- [TRY IT]
What's wanted is each entry repeated verbatim, minus its images.

- [INFORMATION GIVEN]
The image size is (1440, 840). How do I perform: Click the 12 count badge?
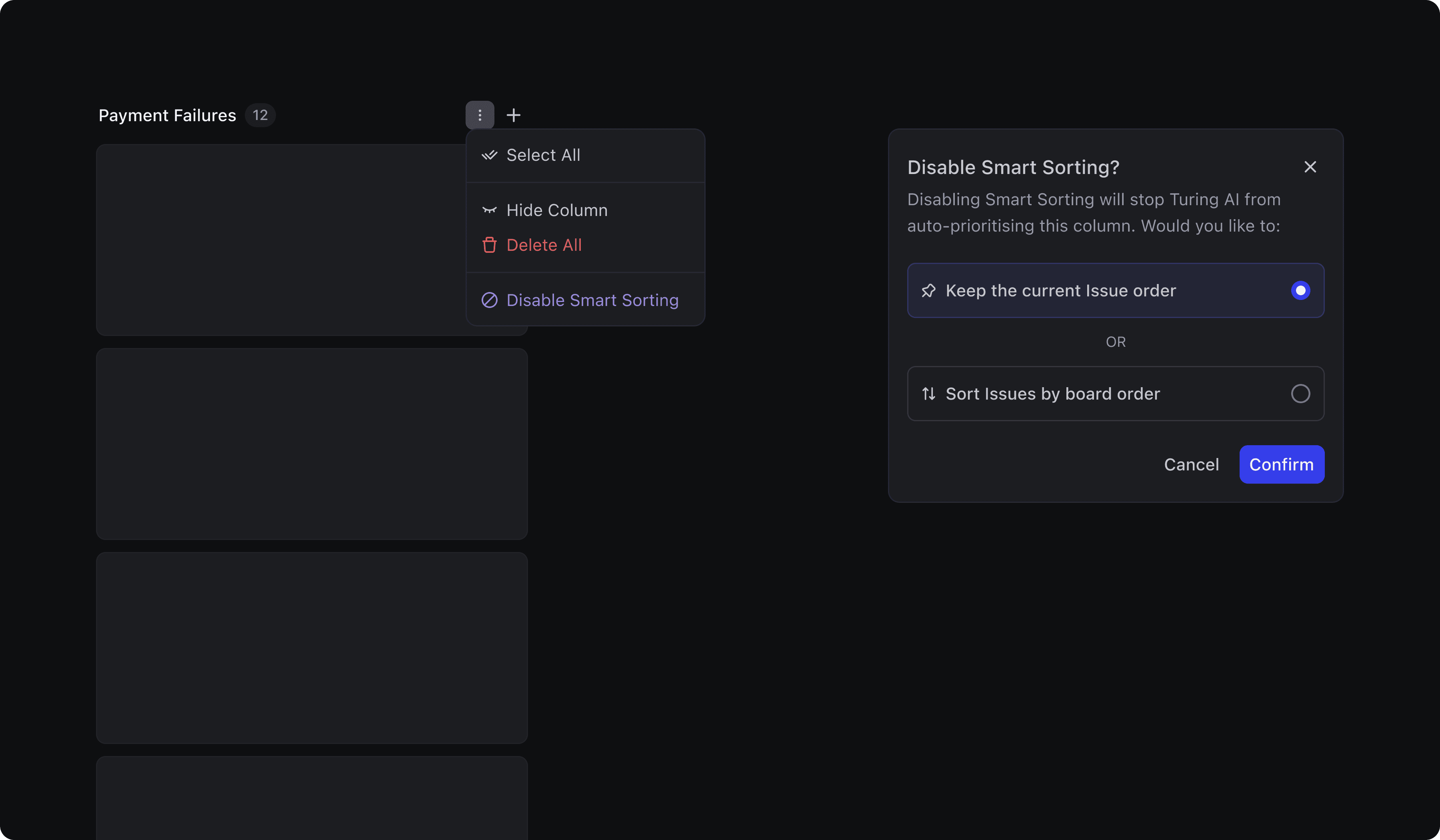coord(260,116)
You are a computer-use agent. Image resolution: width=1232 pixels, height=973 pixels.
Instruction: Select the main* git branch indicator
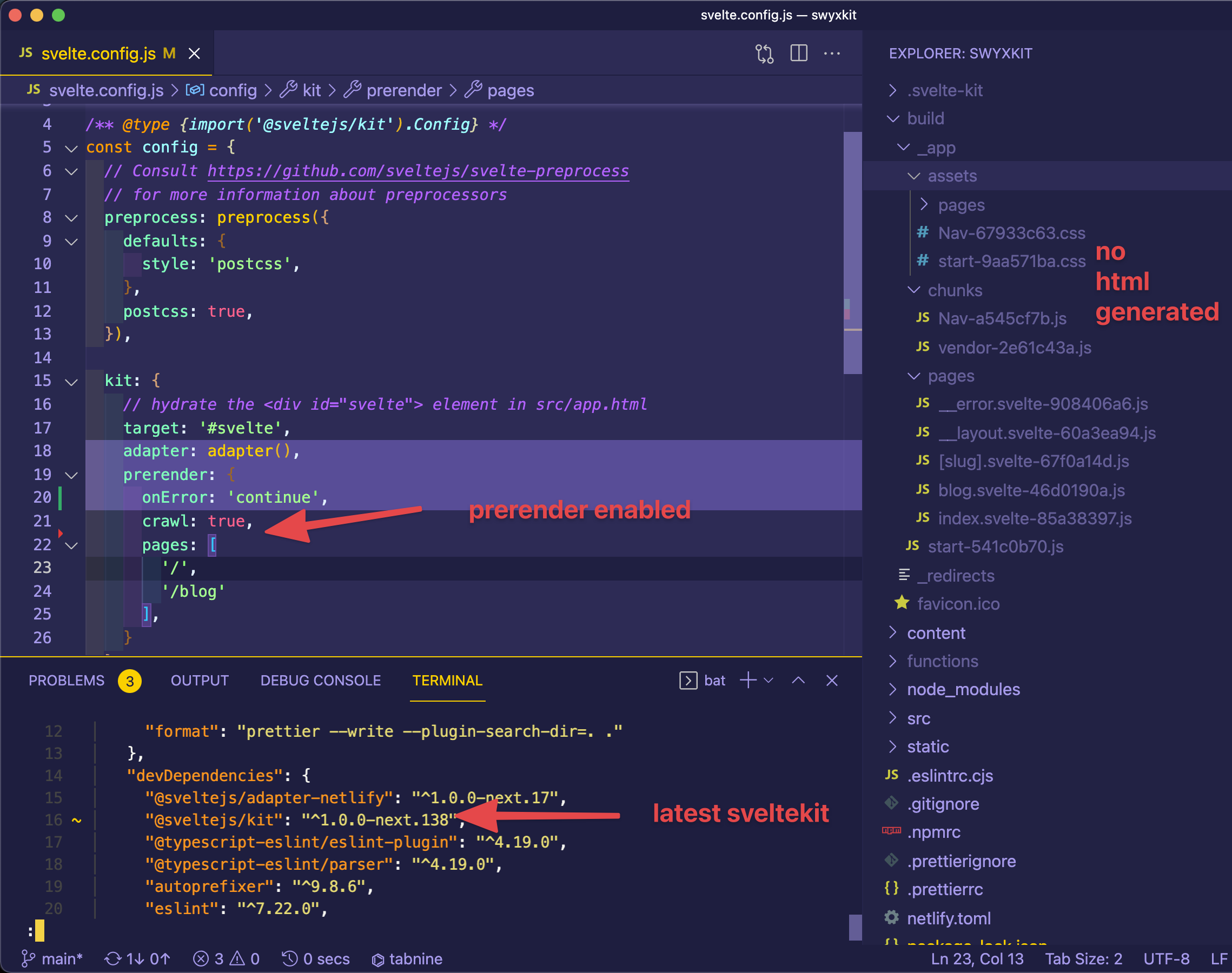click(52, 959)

- [TASK SOLUTION]
The image size is (1440, 840). How do I perform: Click the 12 count badge?
coord(260,116)
You are a computer-use agent. Image resolution: width=1232 pixels, height=973 pixels.
Instruction: Select the main* git branch indicator
click(52, 959)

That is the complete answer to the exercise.